Please print all of the records shown below, exactly as given.

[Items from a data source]
↓↓↓

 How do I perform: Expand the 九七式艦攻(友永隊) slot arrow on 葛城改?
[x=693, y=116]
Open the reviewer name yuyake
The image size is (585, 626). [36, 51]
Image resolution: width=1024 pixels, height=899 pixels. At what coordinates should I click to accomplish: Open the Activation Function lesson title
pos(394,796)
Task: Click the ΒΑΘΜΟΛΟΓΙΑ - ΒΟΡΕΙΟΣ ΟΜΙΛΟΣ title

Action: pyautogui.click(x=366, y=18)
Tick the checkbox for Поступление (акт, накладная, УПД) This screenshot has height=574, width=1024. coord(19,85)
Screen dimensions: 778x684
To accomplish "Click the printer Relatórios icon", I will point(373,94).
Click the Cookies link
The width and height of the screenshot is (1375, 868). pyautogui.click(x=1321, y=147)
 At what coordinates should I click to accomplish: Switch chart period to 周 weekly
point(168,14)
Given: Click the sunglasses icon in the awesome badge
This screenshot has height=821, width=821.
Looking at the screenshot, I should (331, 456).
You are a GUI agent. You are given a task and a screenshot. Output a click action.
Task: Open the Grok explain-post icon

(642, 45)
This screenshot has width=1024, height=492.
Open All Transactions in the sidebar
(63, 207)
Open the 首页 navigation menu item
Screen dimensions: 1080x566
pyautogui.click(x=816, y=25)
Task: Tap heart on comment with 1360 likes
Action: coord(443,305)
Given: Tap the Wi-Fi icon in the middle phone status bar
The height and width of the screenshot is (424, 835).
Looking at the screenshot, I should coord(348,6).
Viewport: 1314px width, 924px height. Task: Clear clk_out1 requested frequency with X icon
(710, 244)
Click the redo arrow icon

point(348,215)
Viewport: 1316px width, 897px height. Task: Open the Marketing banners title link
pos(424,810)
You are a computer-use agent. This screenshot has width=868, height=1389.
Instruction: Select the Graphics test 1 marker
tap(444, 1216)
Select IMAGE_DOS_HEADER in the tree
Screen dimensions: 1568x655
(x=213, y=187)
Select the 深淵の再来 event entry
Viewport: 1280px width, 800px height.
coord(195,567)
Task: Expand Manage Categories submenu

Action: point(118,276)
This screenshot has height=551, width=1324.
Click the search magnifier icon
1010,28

↑↑↑

▶ **Solution for this task**
 How do I perform: Expand the 九七式艦攻(友永隊) slot arrow on 葛城改?
[x=693, y=116]
Open the reviewer name yuyake
The image size is (585, 626). [36, 51]
Image resolution: width=1024 pixels, height=899 pixels. At what coordinates should I click to accomplish: Open the Activation Function lesson title
pos(394,796)
Task: Click the ΒΑΘΜΟΛΟΓΙΑ - ΒΟΡΕΙΟΣ ΟΜΙΛΟΣ title

Action: pyautogui.click(x=366, y=18)
Tick the checkbox for Поступление (акт, накладная, УПД) This screenshot has height=574, width=1024. coord(19,85)
Screen dimensions: 778x684
To accomplish "Click the printer Relatórios icon", I will point(373,94).
Click the Cookies link
The width and height of the screenshot is (1375, 868). pyautogui.click(x=1321, y=147)
 At what coordinates should I click to accomplish: Switch chart period to 周 weekly
point(168,14)
Given: Click the sunglasses icon in the awesome badge
This screenshot has height=821, width=821.
Looking at the screenshot, I should (331, 456).
You are a GUI agent. You are given a task and a screenshot. Output a click action.
Task: Open the Grok explain-post icon

(642, 45)
This screenshot has width=1024, height=492.
Open All Transactions in the sidebar
(63, 207)
Open the 首页 navigation menu item
Screen dimensions: 1080x566
pyautogui.click(x=816, y=25)
Task: Tap heart on comment with 1360 likes
Action: coord(443,305)
Given: Tap the Wi-Fi icon in the middle phone status bar
The height and width of the screenshot is (424, 835).
Looking at the screenshot, I should coord(348,6).
Viewport: 1314px width, 924px height. Task: Clear clk_out1 requested frequency with X icon
(710, 244)
Click the redo arrow icon

point(348,215)
Viewport: 1316px width, 897px height. Task: Open the Marketing banners title link
pos(424,810)
You are a computer-use agent. This screenshot has width=868, height=1389.
Instruction: Select the Graphics test 1 marker
tap(444, 1216)
Select IMAGE_DOS_HEADER in the tree
Screen dimensions: 1568x655
(x=213, y=187)
Select the 深淵の再来 event entry
Viewport: 1280px width, 800px height.
coord(195,567)
Task: Expand Manage Categories submenu

Action: point(118,276)
This screenshot has height=551, width=1324.
Click the search magnifier icon
1010,28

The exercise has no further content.